I talked to the writer on the phone about 2 weeks ago. He was looking for information on where to find people windsurfing and kiteboard while he was in town (I'm in the industry). I sent him to Crissy Field since it was the only place that had a slight chance of being windy (non storm) this time of year. I haven't read the article yet but he was working the angle of successful businessmen and extreme sports. 

The guy was nice enough but he was pushing me hard for names and phone number of clients who I knew were successful in bussiness. Like I was gong to give him that information so he can cold call and annoy someone who spends money with me; though I'm sure a few guys wouldn't mind having their name in the Times.

I wish he would have told me he was working the biking angle. So many windsurfers and kiteboarders pinch every penny on something they ride 80+ days a year, but will happily drop 6k on a road bike without a second thought, only to take it out 20 days annually.

One thing the bike industry does really well is conveying the value and desirability of their product at all price levels. This is something some other sporting industries have a hard time with.


----------



## filtersweep (Feb 4, 2004)

Anyone catch this photo of Lisa Hazen from page 2 ?


----------



## Francis Cebedo (Aug 1, 2001)

Boardmill said:


> I talked to the writer on the phone about 2 weeks ago. He was looking for information on where to find people windsurfing and kiteboard while he was in town (I'm in the industry).

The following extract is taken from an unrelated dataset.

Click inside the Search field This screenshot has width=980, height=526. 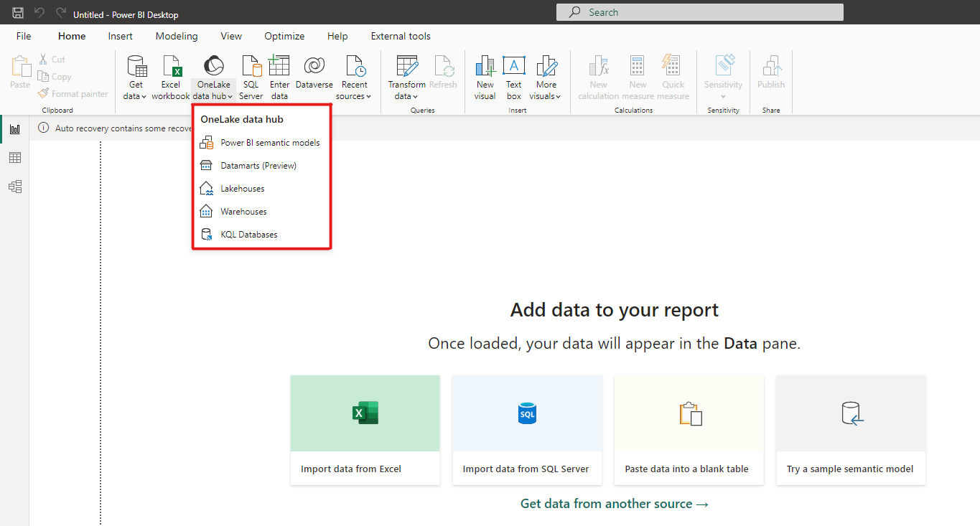pyautogui.click(x=699, y=11)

I sent him to Crissy Field since it was the only place that had a slight chance of being windy (non storm) this time of year. I haven't read the article yet but he was working the angle of successful businessmen and extreme sports.
> 
> The guy was nice enough but he was pushing me hard for names and phone number of clients who I knew were successful in bussiness. Like I was gong to give him that information so he can cold call and annoy someone who spends money with me; though I'm sure a few guys wouldn't mind having their name in the Times.
> 
> ...


Hey did I meet you at Skeggs? I was the one with a beer.

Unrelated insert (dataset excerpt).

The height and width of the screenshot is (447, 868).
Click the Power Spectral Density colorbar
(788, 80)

Yes cycling has cachet factor, precious metals and the pro syndrome. I saw a bling-bling bike at Crossroads bikes in Los Gatos... $18k for a Ti Independent Fab. The shop said the customer said..."build me a bike with the best of everything".

francois


----------



## Boardmill (Oct 15, 2005)

francois said:


> Hey did I meet you at Skeggs? I was the one with a beer.
> 
> Yes cycling has cachet factor, precious metals and the pro syndrome. I saw a bling-bling bike at Crossroads bikes in Los Gatos... $18k for a Ti Independent Fab. The shop said the customer said..."build me a bike with the best of everything".
> 
> francois


Francois,

Couldn't have been me, I haven't been to Skeggs in a few years and even then I've never biked it. I have run one of the loops on foot a few times, pretty painful, but if I were more into mountain biking I would definitely ride there.

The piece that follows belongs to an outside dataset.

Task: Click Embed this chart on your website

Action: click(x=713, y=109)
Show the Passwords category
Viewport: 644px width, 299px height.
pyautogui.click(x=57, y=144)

$18k on a single bike, it boggles the mind. I'm sure I could figure out how to build a bike for $9k, not that I could afford it, but to get all the way to $18k had to take some searching for some seriously rare and trick stuff. 

Ben


----------



## wipeout (Jun 6, 2005)

filtersweep said:


> Anyone catch this photo of Lisa Hazen from page 2 ?


Yow!!


----------



## Francis Cebedo (Aug 1, 2001)

wipeout said:


> Yow!!


Question is, are you scared or excited?

francois


----------



## Francis Cebedo (Aug 1, 2001)

Boardmill said:


> Francois,
> 
> Couldn't have been me, I haven't been to Skeggs in a few years and even then I've never biked it. I have run one of the loops on foot a few times, pretty painful, but if I were more into mountain biking I would definitely ride there.
> 
> Ben


Ahhh, a couple of months ago, after a mountain bike ride at Skeggs we chatted with this rider who knew all about kiteboarding. He knew the whole bay area scene and was very informational.

francois


----------



## goose127 (Jun 9, 2004)

I vote scared!


----------